Intestinal Biogeography

a. Tools to study the small intestinal microbiome

i. Non-invasive measurements (breath metabolites)

ii. Minimally invasive measurements (swallowed capsules)

b. Standardized collection of mucus-associated microbiota samples

c. How does the mucosal microbiome change during weaning?

(2)  Body sites outside of the gut

a. Influence of gut microbes and metabolites on distal body sites

b. Weaning-associated changes in the microbiota at other barrier sites

c. What is the relationship between microbiome changes at weaning and neuro-immune development?

(3)  Microbiota dynamics across lifespan

a. Analytic tools to synthesize longitudinal, multi-omics datasets and identify significant microbiome and immune trajectories over lifespan

b. How do different windows of microbiome and immune system development (prenatal, pre-weaning, and post-weaning) relate to each other?

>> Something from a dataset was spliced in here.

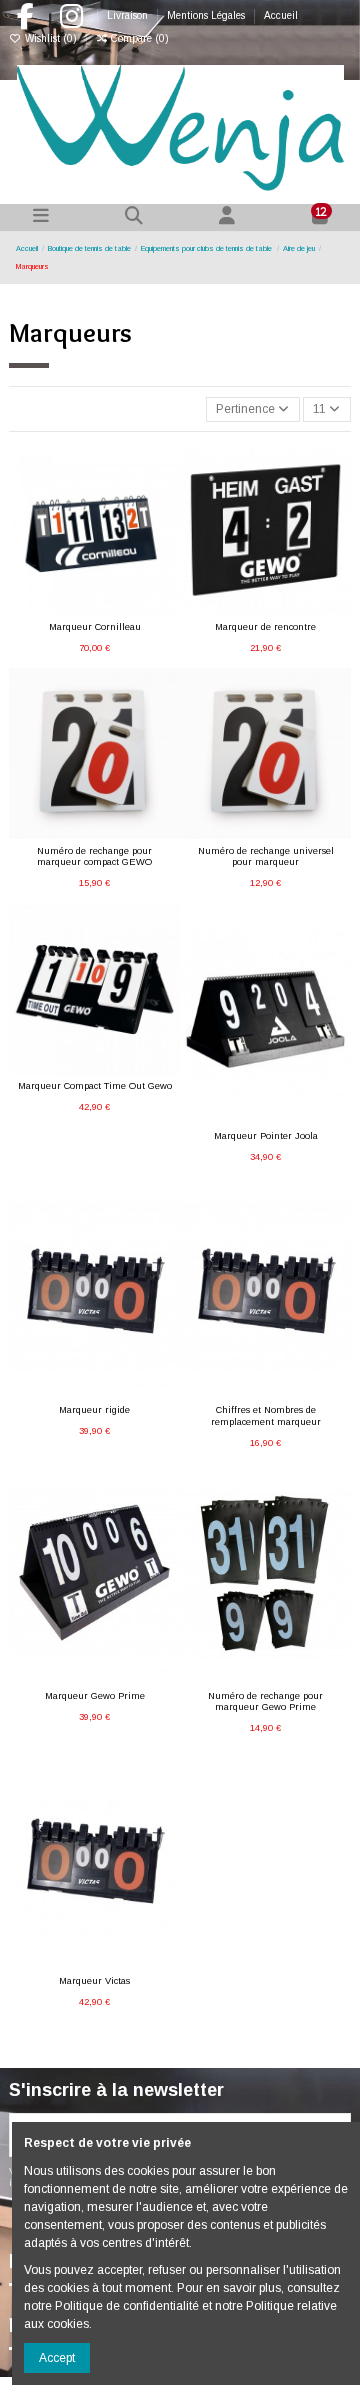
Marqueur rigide (94, 1410)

(4)  From association to causation and translation

a. Modeling microbiome and metabolic dynamics using both absolute and relative abundance measurements

b. Humanized gnotobiotic models of the early-life microbiome

c. Equitable microbiome studies across diverse populations

d. Can the beneficial features of the weaning microbiome be replicated in adulthood to enhance efficacy of microbial therapeutics?

Funding Statement

This work was supported by National Institutes of Health grants NIH NIDDK R01 DK133453 (MAS), JDRF 5-CDA-2020-946-S-B (MAS), NIDDK 3R01DK133453-01A1S1 (JNF); the National Institutes of Health T32 Postdoctoral Program in Clinical Pharmacology T32GM008562 (JBL); and the Children’s Hospital of Philadelphia Add an Aim grant (JNF).

Disclosure statement

No potential conflict of interest was reported by the author(s).